[TEXT SEGMENT]

The federal-state partnership is one of the more significant developments in Maine's vaccination effort, which has largely sent doses to established providers like hospitals to date. The two-month roving clinic will send one-dose Johnson & Johnson vaccines to some poorer and more remote areas where people may struggle to get shots relative to other areas.
 
Rural health experts said the clinics represent an important shift in priorities with more than one-third of Mainers fully vaccinated as of early Monday, although more flexible options may be needed to reach those in remote areas before the state's goals are realized.
 
"We have every confidence that this will be one of the things that will be remembered as a positive as we turn the corner to beat this horrible pandemic," Paul Ford, the regional administrator for the Federal Emergency Management Agency, said at a Monday press conference outside the Oxford Casino clinic.
 
The sites will be able to provide at least 250 one-shot doses each day and will be jointly operated with FEMA staff, although Robert Long, a Maine Center for Disease Control and Prevention spokesperson, said the site had 1,650 appointments scheduled for the week. The clinic's schedule is subject to change, but the state is currently projecting it will remain in place for about five days in each place with a day in between before moving to a new location.
 
The route begins in western Maine and is set to go through Windham, Biddeford, Fryeburg, Turner, Waterville, Old Town, Milbridge, Calais, Madawaska and Auburn. Those areas were chosen because they have high federal vulnerability indicators such as poverty and lacking access to reliable transportation.
 
That criteria will not always take the clinic through areas where vaccinations are lacking. Its route will go through Androscoggin and Oxford counties, where the rate of fully vaccinated adults is relatively low at just over 20 percent. But it will also travel through Washington County twice, which is leading the state with 34 percent of people having received final doses.
 
It was not clear how many people scheduled to be vaccinated were from Oxford County, which has 10 vaccination sites included in the state's list of locations. Long said the state contacted Oxford County residents who signed up to get a shot through its website first before promoting the clinic to those in nearby Androscoggin and Cumberland counties and the rest of the state.

[/TEXT SEGMENT]
[STUDY MATERIAL]

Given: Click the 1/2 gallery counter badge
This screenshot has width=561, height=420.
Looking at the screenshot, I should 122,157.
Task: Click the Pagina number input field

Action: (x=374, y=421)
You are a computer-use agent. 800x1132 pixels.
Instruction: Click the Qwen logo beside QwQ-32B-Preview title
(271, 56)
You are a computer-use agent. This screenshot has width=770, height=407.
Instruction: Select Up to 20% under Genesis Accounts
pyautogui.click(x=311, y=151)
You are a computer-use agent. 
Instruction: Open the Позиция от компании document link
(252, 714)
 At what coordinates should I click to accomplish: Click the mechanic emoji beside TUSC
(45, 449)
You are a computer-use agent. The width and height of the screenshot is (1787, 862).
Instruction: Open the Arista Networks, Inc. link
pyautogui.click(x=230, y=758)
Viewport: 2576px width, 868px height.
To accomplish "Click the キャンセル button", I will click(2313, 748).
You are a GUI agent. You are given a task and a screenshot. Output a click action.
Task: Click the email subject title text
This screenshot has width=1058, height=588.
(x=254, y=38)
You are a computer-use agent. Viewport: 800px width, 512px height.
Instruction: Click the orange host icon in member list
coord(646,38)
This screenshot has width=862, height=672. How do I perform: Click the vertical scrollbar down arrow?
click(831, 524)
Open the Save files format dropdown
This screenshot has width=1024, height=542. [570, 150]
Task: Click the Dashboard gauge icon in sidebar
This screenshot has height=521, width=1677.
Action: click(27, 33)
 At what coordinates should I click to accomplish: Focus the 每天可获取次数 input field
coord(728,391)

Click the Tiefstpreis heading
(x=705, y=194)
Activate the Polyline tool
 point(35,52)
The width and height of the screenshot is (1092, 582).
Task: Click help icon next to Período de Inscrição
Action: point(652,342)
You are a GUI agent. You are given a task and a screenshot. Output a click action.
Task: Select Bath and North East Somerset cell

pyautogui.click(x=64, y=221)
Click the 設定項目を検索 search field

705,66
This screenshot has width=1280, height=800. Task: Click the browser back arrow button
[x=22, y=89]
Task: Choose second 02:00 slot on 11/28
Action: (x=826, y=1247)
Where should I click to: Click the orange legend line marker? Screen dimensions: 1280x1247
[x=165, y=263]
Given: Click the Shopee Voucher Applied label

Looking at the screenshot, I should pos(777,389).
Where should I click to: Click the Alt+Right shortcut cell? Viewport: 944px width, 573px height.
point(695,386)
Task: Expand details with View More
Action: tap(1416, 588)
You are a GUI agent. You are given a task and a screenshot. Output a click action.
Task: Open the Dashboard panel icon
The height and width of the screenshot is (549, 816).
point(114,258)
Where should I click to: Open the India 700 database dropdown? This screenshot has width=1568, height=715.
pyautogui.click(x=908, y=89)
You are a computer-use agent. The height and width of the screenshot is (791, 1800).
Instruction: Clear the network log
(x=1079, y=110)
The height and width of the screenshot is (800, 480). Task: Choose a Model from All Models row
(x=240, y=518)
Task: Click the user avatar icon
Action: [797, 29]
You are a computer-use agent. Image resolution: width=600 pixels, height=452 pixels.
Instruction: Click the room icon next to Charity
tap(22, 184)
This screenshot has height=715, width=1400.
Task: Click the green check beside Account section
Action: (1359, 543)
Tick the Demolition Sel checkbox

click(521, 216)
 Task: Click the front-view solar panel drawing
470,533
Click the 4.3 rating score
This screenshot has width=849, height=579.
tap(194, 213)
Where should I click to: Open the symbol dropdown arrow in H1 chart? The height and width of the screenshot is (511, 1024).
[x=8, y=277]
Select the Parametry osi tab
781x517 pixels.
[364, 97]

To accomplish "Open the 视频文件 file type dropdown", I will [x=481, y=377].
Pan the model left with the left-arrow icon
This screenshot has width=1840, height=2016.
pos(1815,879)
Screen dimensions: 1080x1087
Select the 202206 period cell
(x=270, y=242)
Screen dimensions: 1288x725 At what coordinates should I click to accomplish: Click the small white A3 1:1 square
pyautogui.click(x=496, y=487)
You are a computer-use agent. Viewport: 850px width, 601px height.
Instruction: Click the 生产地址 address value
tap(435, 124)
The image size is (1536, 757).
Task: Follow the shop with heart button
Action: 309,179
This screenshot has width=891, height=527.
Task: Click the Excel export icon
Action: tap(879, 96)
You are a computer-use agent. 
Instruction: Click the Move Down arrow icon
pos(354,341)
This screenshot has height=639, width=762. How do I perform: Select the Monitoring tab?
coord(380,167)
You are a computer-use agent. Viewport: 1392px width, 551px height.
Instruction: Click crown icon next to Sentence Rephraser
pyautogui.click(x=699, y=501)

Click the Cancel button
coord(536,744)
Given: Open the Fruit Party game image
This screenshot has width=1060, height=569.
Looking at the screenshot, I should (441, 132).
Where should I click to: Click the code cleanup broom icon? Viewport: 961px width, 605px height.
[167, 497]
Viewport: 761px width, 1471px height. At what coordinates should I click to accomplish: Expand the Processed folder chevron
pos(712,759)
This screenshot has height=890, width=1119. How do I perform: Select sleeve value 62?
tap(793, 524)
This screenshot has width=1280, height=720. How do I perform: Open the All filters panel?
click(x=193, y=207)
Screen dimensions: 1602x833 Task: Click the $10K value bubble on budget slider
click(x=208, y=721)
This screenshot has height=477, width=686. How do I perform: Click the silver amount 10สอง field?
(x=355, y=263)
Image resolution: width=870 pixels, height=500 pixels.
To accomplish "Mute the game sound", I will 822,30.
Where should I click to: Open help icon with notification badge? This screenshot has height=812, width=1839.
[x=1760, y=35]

[/STUDY MATERIAL]

» WORK REQUEST A
Answer these about the article on Maine's roving vaccine clinic, one line each:
(i) What vaccine will the roving clinic send to poorer and more remote areas?
(ii) At least how many doses can the sites provide each day?
(iii) Which county leads the state in people with final doses, and at what rate?
» WORK REQUEST B
Pick up the article on Maine's roving vaccine clinic after its last sentence and continue it.

» YOUR RESPONSE A
(i) One-dose Johnson & Johnson vaccines.
(ii) At least 250 one-shot doses.
(iii) Washington County, at 34 percent.

» YOUR RESPONSE B
Ann Marie Day, the executive director of the New England Rural Health Association, said incorporating a mobile clinic shows the state has moved past having to be solely focused on vaccinating its most vulnerable residents and working on filling gaps. Two-thirds of those having received their final doses are over the age of 60, according to state data.
 
These sites may not work for everyone, she said, as most will likely require some kind of transportation. But Day said they could be the difference between someone having to arrange transportation to a site hours away, a trip she has heard people making near where she lives in the Biddeford area if they get an appointment in Bangor.
 
"It's not going to reach everyone and everywhere, but it's a start," she said about the clinic's planned route.
 
Meeting people where they are has been a large part of Penobscot Community Health Center's vaccination efforts since it started receiving vaccines. Noah Nesin, the chief medical officer for the Federally Qualified Health Center, said it has done more than 60 clinics outside of its main locations including senior and low-incomes housing locations and social service agencies.
 
Nesin said those efforts are critical to the center delivering all of its roughly 2,500 vaccines it gets weekly through the federal government, because its brick-and-mortar locations would not be able to handle that many people. But he said the state needs to invest in even more flexible options if it wants to close vaccination gaps.
 
Nesin pointed to efforts like drive-thru clinics or allowing providers to go into places like schools and colleges to vaccinate people directly. Those efforts would target less vulnerable people, but go a long way toward vaccinating young people driving the national increase in new cases.
 
"The more ways we go at this, the more multifaceted it is, the better," he said.